Albert Rogat
Albert-Armand-Marie Borel-Rogat (5 April 1841 – 26 December 1903) was a French journalist.
Biography
Albert Rogat was born in Paris, the son of Angéline-Marie Cotta and the medalist Émile-Esther Rogat, known as Borel-Rogat (1799–1852). He was a scholarship student at the Lycée Napoléon,[1] where he won a distinction in Latin composition in 1858.[2]
Rogat began his career as a journalist in the final years of the Second Empire. Between 1865[3] and 1870,[4] he wrote the Parisian column for the newspaper Le Nord under the pseudonym "Covielle".[5][6] In 1868, after writing the entire text of a weekly pamphlet, Le Spectateur, which ceased publication after the fourth issue, he joined the editorial staff of Édouard Bauer's L'Événement[7] and also worked for La Patrie.[8]
After the 1870 war, Rogat worked for Le Figaro and then for Le Pays, one of the leading Bonapartist newspapers at the time. Working under the direction of his friend Paul de Cassagnac, he left Le Pays in 1885 out of solidarity with Cassagnac, before joining the staff of L'Autorité, the new paper created by Cassagnac the following year.
Having left L'Autorité in 1888[9] following a dispute with Cassagnac,[10] he wrote a few columns for Gil Blas before taking over as editor of L'Ère nouvelle in Tarbes at the time of the 1889 elections.

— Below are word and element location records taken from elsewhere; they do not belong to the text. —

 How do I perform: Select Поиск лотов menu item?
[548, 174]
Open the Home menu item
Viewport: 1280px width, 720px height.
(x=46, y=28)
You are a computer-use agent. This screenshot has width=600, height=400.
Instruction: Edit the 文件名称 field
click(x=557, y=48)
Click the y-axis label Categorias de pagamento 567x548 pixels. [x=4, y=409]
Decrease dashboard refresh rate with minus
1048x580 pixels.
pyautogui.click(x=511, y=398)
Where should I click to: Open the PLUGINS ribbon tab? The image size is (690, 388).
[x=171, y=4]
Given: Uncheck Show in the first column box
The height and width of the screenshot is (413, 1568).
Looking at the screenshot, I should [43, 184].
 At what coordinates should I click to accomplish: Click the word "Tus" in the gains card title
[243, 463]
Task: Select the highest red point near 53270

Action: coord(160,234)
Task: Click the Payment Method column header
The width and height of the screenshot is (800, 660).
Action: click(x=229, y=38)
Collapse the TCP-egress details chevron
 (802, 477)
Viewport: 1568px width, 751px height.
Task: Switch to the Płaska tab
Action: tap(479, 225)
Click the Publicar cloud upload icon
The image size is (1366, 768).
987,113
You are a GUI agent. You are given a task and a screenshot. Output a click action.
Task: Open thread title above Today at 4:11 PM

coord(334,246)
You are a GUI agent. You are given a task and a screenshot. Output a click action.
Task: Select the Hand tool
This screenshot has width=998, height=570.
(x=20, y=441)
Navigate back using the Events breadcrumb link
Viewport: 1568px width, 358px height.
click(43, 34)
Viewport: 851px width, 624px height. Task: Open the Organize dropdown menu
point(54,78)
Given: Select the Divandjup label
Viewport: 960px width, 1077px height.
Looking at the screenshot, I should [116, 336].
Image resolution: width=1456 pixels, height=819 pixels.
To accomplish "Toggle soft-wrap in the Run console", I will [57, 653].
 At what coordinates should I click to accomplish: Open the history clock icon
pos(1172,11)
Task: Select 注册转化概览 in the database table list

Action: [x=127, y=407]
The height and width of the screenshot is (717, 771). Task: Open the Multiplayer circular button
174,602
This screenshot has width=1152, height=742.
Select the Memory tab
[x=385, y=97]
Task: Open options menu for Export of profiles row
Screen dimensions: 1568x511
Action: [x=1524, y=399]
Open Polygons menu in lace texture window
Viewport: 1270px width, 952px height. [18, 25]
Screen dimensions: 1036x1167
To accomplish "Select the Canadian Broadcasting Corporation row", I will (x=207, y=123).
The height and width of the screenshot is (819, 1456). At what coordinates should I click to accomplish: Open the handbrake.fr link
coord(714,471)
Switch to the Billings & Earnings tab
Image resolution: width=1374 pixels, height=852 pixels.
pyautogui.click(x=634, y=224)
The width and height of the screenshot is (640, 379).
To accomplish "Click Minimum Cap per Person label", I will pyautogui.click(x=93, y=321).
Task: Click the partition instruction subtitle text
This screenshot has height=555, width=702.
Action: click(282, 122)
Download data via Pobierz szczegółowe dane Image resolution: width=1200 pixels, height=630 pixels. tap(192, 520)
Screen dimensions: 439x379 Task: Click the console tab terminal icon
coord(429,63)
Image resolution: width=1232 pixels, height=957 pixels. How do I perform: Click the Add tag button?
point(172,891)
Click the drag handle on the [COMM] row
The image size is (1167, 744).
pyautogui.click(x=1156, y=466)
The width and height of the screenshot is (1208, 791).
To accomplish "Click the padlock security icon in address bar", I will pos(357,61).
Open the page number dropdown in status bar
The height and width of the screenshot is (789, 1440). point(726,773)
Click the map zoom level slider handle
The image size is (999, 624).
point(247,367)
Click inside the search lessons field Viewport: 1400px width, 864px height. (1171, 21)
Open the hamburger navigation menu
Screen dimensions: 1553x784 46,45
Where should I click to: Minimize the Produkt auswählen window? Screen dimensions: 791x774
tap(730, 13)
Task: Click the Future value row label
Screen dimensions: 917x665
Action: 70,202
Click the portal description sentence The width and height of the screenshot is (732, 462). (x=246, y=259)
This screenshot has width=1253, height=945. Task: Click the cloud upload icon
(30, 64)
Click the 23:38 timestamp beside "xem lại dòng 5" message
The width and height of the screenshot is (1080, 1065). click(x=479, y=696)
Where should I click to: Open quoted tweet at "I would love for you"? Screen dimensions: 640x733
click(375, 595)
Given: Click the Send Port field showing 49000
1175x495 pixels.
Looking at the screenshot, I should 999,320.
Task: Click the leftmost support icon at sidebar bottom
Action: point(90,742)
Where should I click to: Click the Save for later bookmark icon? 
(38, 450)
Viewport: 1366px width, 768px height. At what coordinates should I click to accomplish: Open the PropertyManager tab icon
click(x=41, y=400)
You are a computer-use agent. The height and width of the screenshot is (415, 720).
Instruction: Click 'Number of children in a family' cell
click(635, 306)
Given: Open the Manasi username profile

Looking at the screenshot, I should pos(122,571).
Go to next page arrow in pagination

In the early 1890s, Rogat began working for the royalist press, contributing to the Moniteur universel and the Correspondance nationale, the Count of Paris's press organ for provincial royalist papers.[11] He also became editor-in-chief of L'Alerte, a newspaper launched on 15 June 1893 at the instigation of Henri of Orléans. Rogat's Bonapartist past caused some misgivings among the sponsors of this new royalist paper, so they decided to add another contributor to Le Moniteur and La Correspondance nationale, Adrien Maggiolo.[12] However, due to a lack of readership and funding, L'Alerte ceased publication in November.[13]
The experience of this failure led Rogat to abandon the monarchist cause. In an article published on the front page of Le Matin on 21 July 1894, entitled "A disillusioned royalist", he announced that he would "unreservedly" join the Republic.[14] He then contributed to the Journal, Gil Blas and La France, for which he wrote several anti-Dreyfus pieces in 1897.
Seriously ill, in autumn 1903 Albert Rogat had to stop working for a republican paper of Berry for which he was the Paris correspondent. Treated at the Hôpital Péan and operated on twice,[15] he died on 26 December at his home at 69 rue des Entrepreneurs.[16] He belonged to the Association of Parisian Journalists.
Notes
- ↑ Bulletin administratif de l'Instruction publique, No. 25 (janvier 1852), p. 8.
- ↑ La Presse (9 août 1858), p. 3.
- ↑ La Presse (6 décembre 1865), p. 2.
- ↑ Le Figaro (23 mars 1870), p. 1.
- ↑ Le Figaro (10 novembre 1867), p. 1.
- ↑ Joliet, Charles (1884). Les pseudonymes du jour. Paris: E. Dentu, p. 51.
- ↑ Le Gaulois (25 novembre 1868), p. 4.
- ↑ Le Figaro (28 novembre 1868), p. 2.
- ↑ Gil Blas (8 juin 1888), p. 2.
- ↑ L'Univers (26 décembre 1903), p. 3.
- ↑ Le Gaulois (17 avril 1891), p. 1.
- ↑ Le Journal (2 mars 1894), p. 2.
- ↑ Le Soleil (24 novembre 1893), p. 1.
- ↑ Le Matin (21 juillet 1894), p. 1.
- ↑ Le Rappel (2 janvier 1904), p. 2.
- ↑ Archives de Paris, état civil du 15e arrondissement, registre des décès de 1903, acte no 4569.